§ **Objective**
Return every line of the data below word for word, leaving out the pictures.

§ **Rows of pointing data**
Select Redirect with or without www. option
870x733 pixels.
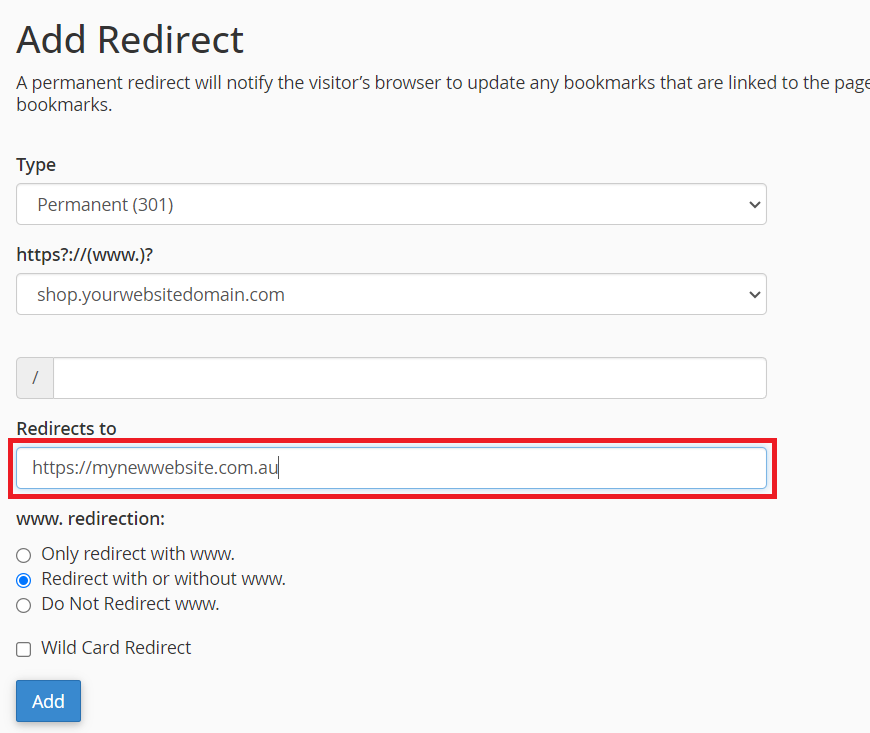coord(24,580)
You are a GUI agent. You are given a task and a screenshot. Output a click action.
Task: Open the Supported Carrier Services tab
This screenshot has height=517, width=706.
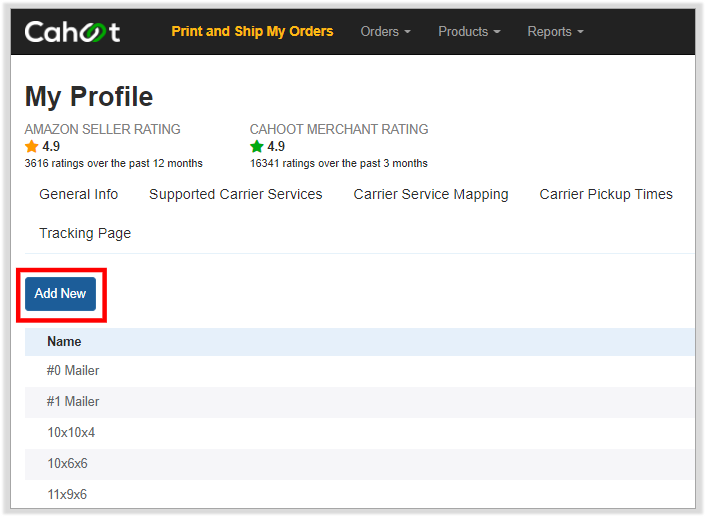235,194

§ **Complete response**
Select Redirect with or without www. option
870x733 pixels.
coord(24,580)
You are a GUI agent. You are given a task and a screenshot. Output a click action.
Task: Open the Supported Carrier Services tab
This screenshot has height=517, width=706.
235,194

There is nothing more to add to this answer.